§ **EXCERPTED PASSAGE**:
......
I don't buy 2.00 a round ammo either. Is why I bought my 22 hornet, when Rim fire ammo was in short supply and they wanted 20 cents per round. I can reload the 22 hornet into a perfect squirrel rifle as perfect as the 22 LR was for about 10 cents a round. Is also some bad stuff on close coyotes.

I am reloading my 20 ga slugs, about a dollar for the sabots and lead, a primer and 20Plus grains of powder. beats $20.00 for a box of 5 at the gun store and wally world.

The guys who waited for the pandimic to hit to buy a gun are the same type of people that ran out and bought a pick up load of TP berfore it ran out. They are fear driven and I think have came to believe this mess is never going to go away.
They see Hords from the big citys NY, Detroit, Chicago and La invadeing the country side looking for easy people to steal food and TP from.
......
§ **PROVIDED MATERIAL**:
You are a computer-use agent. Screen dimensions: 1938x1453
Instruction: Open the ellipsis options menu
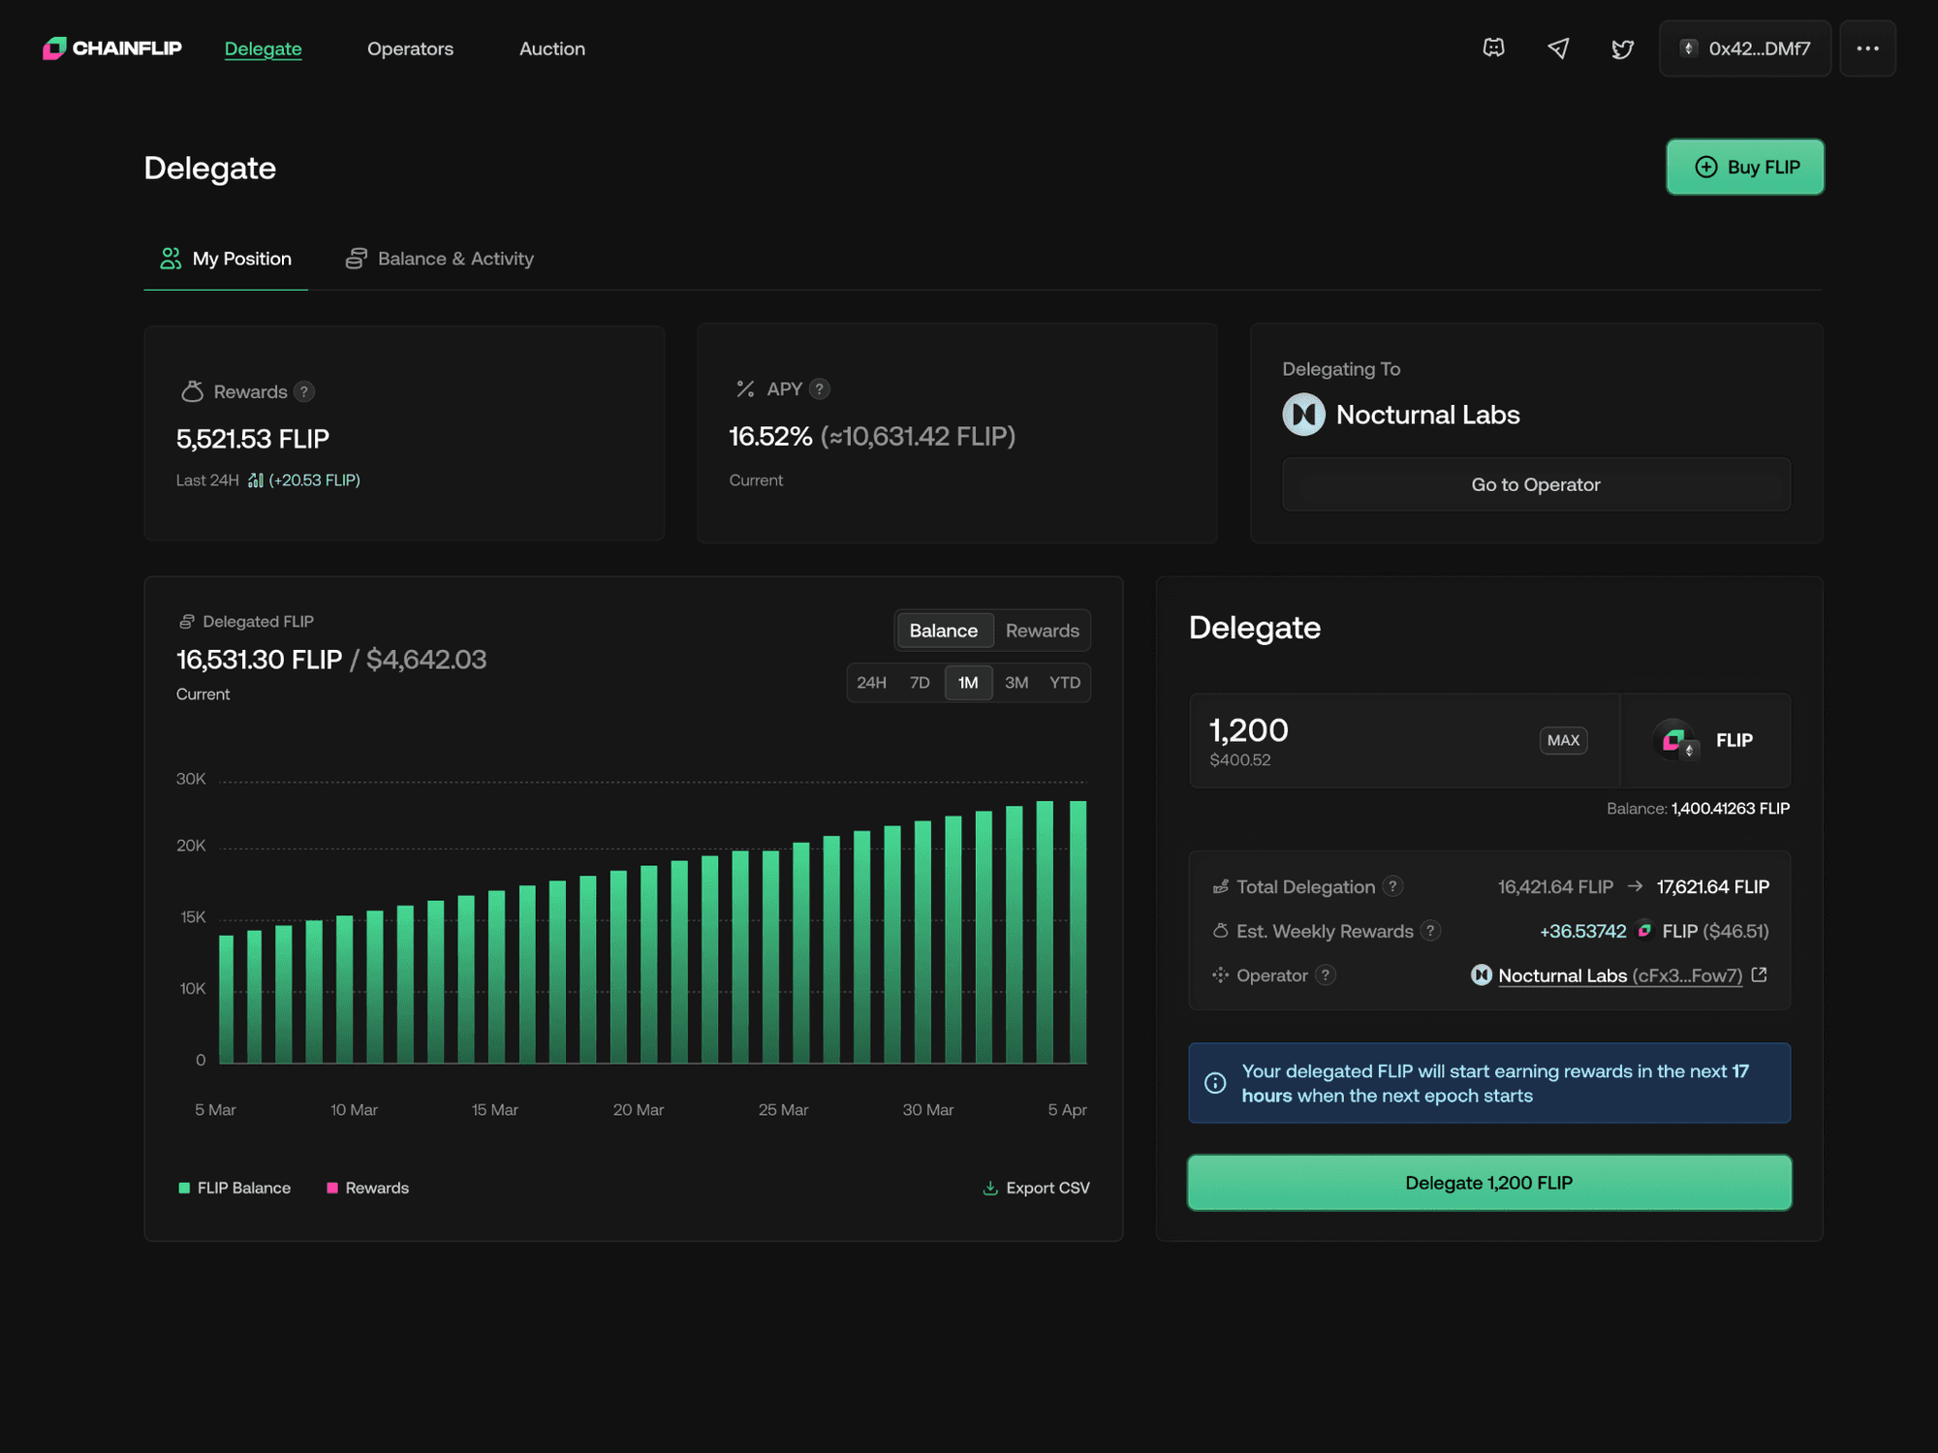tap(1867, 47)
......
§ **WHAT TO WORK ON**:
1. According to the ammunition reloading post, about how much per round does it cost to reload the 22 hornet?
2. Please write a continuation of the ammunition reloading post.
You won't need the listing for anything here.

§ **SOLVED PROBLEMS**:
1. About 10 cents a round.

2.
I have a huge supply of ammo not out of fear. It is a hobby reloading, shooting game with ammo I put together my self. Years of testing has resulted in being able to be sitting behind my shooting sticks and a coypte appers off to my right, a right handed shooter being able to take the rifle and roll on my side and get a shot that connects earning me some CHa CHING.

Shooting a deer and know it will drop nearly where it was standing.


 Al


----------



## GREENCOUNTYPETE (Jul 25, 2006)

Al we have very similar reasons for having the ammo we do.

I develop a round I really like , shoots the way I like and performs in game the way I like.
then I get enough components to build that round for years to come.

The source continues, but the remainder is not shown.